And your last question comes from the line of Chris Raymond from Raymond James. Your line is open. Christopher Raymond - Raymond James & Associates, Inc.: Hey, thanks for letting me slip in here. So just a question on anti-LINGO. So at AAN, there was some interesting data on clemastine. That agent seems to have at least some sort of similarity in terms of mechanism to LINGO in terms of impacting the oligodendrocyte differentiation at least. Wondering, Al, if you had any thoughts – is there any kind of read-through we should be thinking about, with respect to that agent and the results there? Thanks. Alfred W. Sandrock, Jr. - Executive Vice President, Neurology Discovery & Development Center, Neurodegeneration Therapeutic Area and Chief Medical Officer: Yeah, so we've – the clemastine came from this micropillar assay that was developed in San Francisco, where they have oligodendrocytes wrapping myelin essentially around tubes. And what they found was that there were a number of antimuscarinic compounds that work, benztropine, as well as clemastine. We've actually tested clemastine in our oligodendroctye differentiation assay here, and in our hands it's less potent than BIIB-61, our oral compound that we have in early clinical trials, and it's also less effective overall in a side-by-side comparison in our hands. Nevertheless, I did look at the data. Crossover designs like the one that they did are probably not the best approach for looking at disease-modifying therapies, because when you switch from clemastine to placebo, I don't expect that the – if it is causing myelination, how would the placebo patients look? They would continue to get the benefits from the clemastine that they had received in the period prior. So nevertheless they did show a modest effect on latency of the conduction between the retina and the brain, and we're keeping a close eye on that. I think that these are all early-day experiments in reparative therapies, and I believe we have established one of the best ways of looking at this in our anti-LINGO program, both in acute optic neuritis, as well as the MS program. George A. Scangos - Chief Executive Officer: Okay. If there are no further questions, let me thank you all for your time this morning, and we'll sign off. Thanks.
This concludes today's conference call. You may now disconnect.

────────────────

## Assigned task 1
Answer these questions from the call transcript excerpt, one line each:
(a) Which firm is Chris Raymond from?
(b) Where was the micropillar assay that produced clemastine developed?
(c) What effect did the clemastine study show?
## Assigned task 2
According to the call transcript excerpt, why are crossover designs probably not the best approach for studying disease-modifying therapies?
## Assigned task 3
List every person named in the call transcript excerpt.

## Data provided
────────────────

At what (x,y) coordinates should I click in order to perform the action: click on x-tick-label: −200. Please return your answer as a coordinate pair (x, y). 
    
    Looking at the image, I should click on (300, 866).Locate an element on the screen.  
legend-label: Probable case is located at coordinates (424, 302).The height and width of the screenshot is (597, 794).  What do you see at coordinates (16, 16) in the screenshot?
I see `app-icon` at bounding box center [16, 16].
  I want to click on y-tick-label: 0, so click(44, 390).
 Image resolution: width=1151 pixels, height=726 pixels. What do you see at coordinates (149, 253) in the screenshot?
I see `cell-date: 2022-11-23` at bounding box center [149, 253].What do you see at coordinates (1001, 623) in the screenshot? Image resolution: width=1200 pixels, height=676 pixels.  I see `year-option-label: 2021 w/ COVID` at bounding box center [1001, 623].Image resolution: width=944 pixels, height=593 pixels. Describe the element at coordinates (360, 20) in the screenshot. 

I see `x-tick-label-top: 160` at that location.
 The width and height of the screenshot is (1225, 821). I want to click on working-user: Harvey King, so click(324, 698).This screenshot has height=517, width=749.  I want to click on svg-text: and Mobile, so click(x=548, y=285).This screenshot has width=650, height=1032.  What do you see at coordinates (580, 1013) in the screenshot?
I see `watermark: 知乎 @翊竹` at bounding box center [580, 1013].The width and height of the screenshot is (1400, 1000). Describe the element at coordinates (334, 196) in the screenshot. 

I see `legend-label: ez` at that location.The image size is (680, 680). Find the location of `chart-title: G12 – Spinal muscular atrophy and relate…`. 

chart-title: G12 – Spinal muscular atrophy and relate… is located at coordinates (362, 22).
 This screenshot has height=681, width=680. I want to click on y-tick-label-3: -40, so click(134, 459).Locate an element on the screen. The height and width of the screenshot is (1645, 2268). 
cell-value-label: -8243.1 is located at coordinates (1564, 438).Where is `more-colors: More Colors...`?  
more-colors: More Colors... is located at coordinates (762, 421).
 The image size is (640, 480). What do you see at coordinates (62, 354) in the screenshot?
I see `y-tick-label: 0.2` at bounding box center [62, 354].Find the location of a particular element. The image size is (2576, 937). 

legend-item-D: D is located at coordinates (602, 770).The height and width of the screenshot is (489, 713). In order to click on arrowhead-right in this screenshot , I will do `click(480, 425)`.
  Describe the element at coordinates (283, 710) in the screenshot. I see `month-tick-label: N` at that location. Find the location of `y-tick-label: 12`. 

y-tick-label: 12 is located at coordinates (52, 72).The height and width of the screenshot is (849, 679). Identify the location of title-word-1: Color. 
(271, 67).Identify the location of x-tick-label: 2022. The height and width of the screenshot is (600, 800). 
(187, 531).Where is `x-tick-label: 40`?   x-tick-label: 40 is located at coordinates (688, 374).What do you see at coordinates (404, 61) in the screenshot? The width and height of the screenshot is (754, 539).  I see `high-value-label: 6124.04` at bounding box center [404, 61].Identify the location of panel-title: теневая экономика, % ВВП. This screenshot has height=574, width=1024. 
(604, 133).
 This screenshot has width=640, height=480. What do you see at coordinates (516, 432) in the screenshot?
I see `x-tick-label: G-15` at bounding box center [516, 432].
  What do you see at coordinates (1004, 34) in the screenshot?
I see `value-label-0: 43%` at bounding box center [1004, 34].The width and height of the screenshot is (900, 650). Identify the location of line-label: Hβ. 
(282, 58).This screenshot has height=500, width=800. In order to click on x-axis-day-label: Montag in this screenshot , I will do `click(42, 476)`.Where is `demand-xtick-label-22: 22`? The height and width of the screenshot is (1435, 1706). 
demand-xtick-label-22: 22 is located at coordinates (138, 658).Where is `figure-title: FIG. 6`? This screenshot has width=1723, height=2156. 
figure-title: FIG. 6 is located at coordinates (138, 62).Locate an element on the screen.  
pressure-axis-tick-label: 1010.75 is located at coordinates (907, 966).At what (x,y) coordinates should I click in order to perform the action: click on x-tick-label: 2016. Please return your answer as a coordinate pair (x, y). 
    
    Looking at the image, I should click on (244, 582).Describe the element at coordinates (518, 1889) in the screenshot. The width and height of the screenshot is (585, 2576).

────────────────

## Response area 1
(a) Raymond James (Raymond James & Associates, Inc.)
(b) San Francisco
(c) A modest effect on latency of the conduction between the retina and the brain

## Response area 2
When patients switch from clemastine to placebo, they would continue to get the benefits of the clemastine they received in the earlier period if it is causing myelination. That makes the placebo period hard to interpret.

## Response area 3
- Christopher (Chris) Raymond
- Alfred W. Sandrock, Jr. (Al)
- George A. Scangos